*** Opening Material provided ***

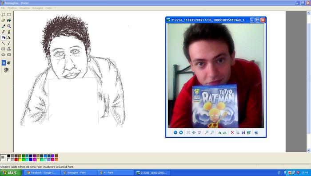The image size is (311, 176).
Task: Choose the medium airbrush spray size option
Action: click(9, 63)
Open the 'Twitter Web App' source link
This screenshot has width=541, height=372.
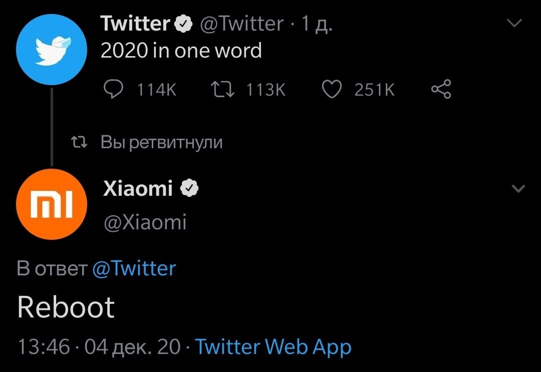tap(273, 346)
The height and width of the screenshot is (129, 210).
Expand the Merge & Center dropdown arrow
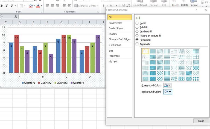(x=98, y=6)
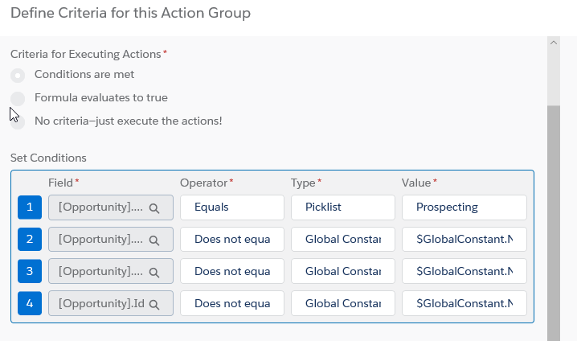The height and width of the screenshot is (341, 577).
Task: Click the search icon in condition row 2 field
Action: point(155,240)
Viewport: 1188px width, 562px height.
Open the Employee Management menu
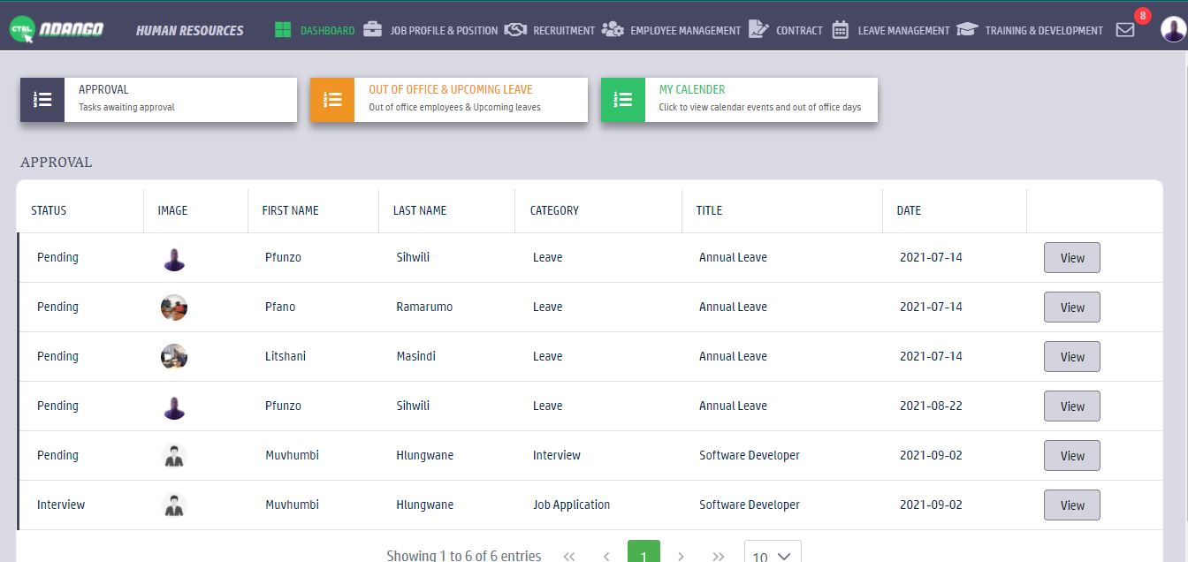(x=684, y=30)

*** Closing Material provided ***

Your task
Begin at the line containing "This screenshot has width=541, height=372." and write out every line to the end of the data exactly. Skip the pictures.

Answer for the task
This screenshot has width=541, height=372.
tap(273, 346)
The height and width of the screenshot is (129, 210).
Expand the Merge & Center dropdown arrow
(x=98, y=6)
The height and width of the screenshot is (341, 577).
Task: Click the search icon in condition row 2 field
Action: point(155,240)
Viewport: 1188px width, 562px height.
Open the Employee Management menu
(x=684, y=30)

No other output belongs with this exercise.